Please check off boxes as applicable, and elaborate in comments below. Your review is not limited to these topics, as described in the reviewer guide

Briefly describe any working relationship you have (had) with the package authors: None
[x] As the reviewer I confirm that there are no conflicts of interest for me to review this work (if you are unsure whether you are in conflict, please speak to your editor before starting your review).

Documentation

The package includes all the following forms of documentation:

[ ] A statement of need: clearly stating problems the software is designed to solve and its target audience in README
[x] Installation instructions: for the development version of package and any non-standard dependencies in README
[x] Vignette(s): demonstrating major functionality that runs successfully locally
[x] Function Documentation: for all exported functions
[x] Examples: (that run successfully locally) for all exported functions
[x] Community guidelines: including contribution guidelines in the README or CONTRIBUTING, and DESCRIPTION with URL, BugReports and Maintainer (which may be autogenerated via Authors@R).

Functionality

[x] Installation: Installation succeeds as documented.
[x] Functionality: Any functional claims of the software been confirmed.
[x] Performance: Any performance claims of the software been confirmed.
[x] Automated tests: Unit tests cover essential functions of the package and a reasonable range of inputs and conditions. All tests pass on the local machine.
[x] Packaging guidelines: The package conforms to the rOpenSci packaging guidelines.

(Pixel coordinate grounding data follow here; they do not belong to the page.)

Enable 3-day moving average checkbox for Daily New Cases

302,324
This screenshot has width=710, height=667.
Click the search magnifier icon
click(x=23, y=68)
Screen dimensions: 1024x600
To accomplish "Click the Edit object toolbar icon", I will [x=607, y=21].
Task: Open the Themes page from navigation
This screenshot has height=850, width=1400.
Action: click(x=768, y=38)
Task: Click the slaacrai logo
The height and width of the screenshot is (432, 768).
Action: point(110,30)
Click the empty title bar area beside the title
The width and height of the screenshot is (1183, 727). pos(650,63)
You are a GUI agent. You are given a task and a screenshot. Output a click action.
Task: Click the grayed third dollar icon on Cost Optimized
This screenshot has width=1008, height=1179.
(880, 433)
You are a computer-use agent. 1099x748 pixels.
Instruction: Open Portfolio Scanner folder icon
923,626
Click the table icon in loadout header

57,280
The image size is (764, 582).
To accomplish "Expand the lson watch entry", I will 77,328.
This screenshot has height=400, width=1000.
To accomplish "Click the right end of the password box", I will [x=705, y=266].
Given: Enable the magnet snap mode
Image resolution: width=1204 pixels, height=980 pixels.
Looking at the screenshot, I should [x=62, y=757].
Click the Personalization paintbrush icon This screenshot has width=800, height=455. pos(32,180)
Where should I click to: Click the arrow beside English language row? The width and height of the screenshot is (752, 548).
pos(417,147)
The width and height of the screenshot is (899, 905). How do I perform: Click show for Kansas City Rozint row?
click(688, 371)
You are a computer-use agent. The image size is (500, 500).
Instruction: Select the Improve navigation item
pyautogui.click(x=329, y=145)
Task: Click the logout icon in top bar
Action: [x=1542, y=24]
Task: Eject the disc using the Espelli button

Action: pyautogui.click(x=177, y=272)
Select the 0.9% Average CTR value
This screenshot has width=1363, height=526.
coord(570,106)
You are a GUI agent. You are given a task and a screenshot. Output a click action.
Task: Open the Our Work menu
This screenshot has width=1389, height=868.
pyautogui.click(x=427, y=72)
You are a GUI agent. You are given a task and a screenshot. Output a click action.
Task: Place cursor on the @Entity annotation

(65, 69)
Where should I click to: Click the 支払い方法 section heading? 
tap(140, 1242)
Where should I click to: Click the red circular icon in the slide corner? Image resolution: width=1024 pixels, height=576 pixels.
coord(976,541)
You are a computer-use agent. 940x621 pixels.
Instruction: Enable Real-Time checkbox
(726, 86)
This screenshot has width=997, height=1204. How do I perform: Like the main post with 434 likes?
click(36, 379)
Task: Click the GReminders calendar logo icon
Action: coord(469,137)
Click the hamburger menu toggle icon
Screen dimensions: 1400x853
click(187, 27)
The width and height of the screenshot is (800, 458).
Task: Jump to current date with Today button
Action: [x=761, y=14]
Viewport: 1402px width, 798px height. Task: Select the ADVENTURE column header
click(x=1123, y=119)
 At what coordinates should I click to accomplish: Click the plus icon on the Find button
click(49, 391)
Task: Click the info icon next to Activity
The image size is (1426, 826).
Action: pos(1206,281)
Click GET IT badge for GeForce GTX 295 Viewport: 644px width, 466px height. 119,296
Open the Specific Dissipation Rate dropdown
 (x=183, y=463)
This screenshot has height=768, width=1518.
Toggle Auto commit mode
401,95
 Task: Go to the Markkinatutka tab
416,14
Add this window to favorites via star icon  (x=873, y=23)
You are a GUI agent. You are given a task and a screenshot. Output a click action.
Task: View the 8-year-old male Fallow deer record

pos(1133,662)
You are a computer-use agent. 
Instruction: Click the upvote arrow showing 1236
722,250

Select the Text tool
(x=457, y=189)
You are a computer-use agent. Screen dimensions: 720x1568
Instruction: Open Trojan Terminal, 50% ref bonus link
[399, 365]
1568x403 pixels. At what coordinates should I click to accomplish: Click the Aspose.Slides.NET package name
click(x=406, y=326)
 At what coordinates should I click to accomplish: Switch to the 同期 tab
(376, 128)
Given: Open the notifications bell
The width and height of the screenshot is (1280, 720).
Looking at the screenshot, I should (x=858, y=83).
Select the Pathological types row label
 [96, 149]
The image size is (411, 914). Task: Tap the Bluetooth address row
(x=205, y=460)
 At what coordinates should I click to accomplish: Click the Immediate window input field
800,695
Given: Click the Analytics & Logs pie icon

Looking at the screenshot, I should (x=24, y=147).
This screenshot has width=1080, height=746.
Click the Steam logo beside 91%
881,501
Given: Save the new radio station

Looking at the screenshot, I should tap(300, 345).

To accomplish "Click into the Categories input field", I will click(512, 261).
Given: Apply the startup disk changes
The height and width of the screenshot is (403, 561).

Estimated hours spent reviewing: 8

[x] Should the author(s) deem it appropriate, I agree to be acknowledged as a package reviewer ("rev" role) in the package DESCRIPTION file.

Review Comments

I found this package to be thoughtfully written and documented. Code appears to have been carefully constructed and functions well. However, I do have a few high level concerns:

TL;DR More context and example should be added to the statement of need.
- The statement of need explains what you can do with the package, but doesn’t do a good job justifying a need or specifying the use cases and gaps the package fills. My first reaction, and that of a colleague I shared the readme with, was that we couldn’t clearly understand why this package was needed from the readme alone. However, I found this talk given by the author to do an excellent job justifying the package creation and explaining the circumstances in which you would want to use it. It may be enough to link to the video as a ‘more detail’ resource. If not, more is needed to explain why/when the need for the package exists. To give a little more context, I am the type of user that is described at the end of the video (mostly referencing authorities like WoRMS, rarely building my own databases). That being said, after working through the vignettes, I was able to imagine how the package would be useful.
I’m not sure why these functions shouldn’t be included as part of the taxastand package (or vice versa)? Again, the video referenced above give some sense of why these tasks would be separated, but I think a little more description of how they relate could be useful. I’m not totally convinced that the modification/validation of taxonomic data (dwctaxon) should be separated from the standardization of species names from different sources (taxastand) as these tasks seem to have a lot of overlap.

Documentation

Generally, the instructions and documentation were clear, thoughtful and useful. It made good use of the principle of multiple points of entry without sprawling unnecessarily. I especially appreciate that dct_options is highlighted in the validation vignette, as I think the variety of outputs that can be returned by the functions is a strength of this package. I would also like to compliment the author on the “What is DWC?” vignette. It is a thorough and clear explanation of DwC with regard to taxonomy and will be helpful to novices. I do, however, have some suggestions below.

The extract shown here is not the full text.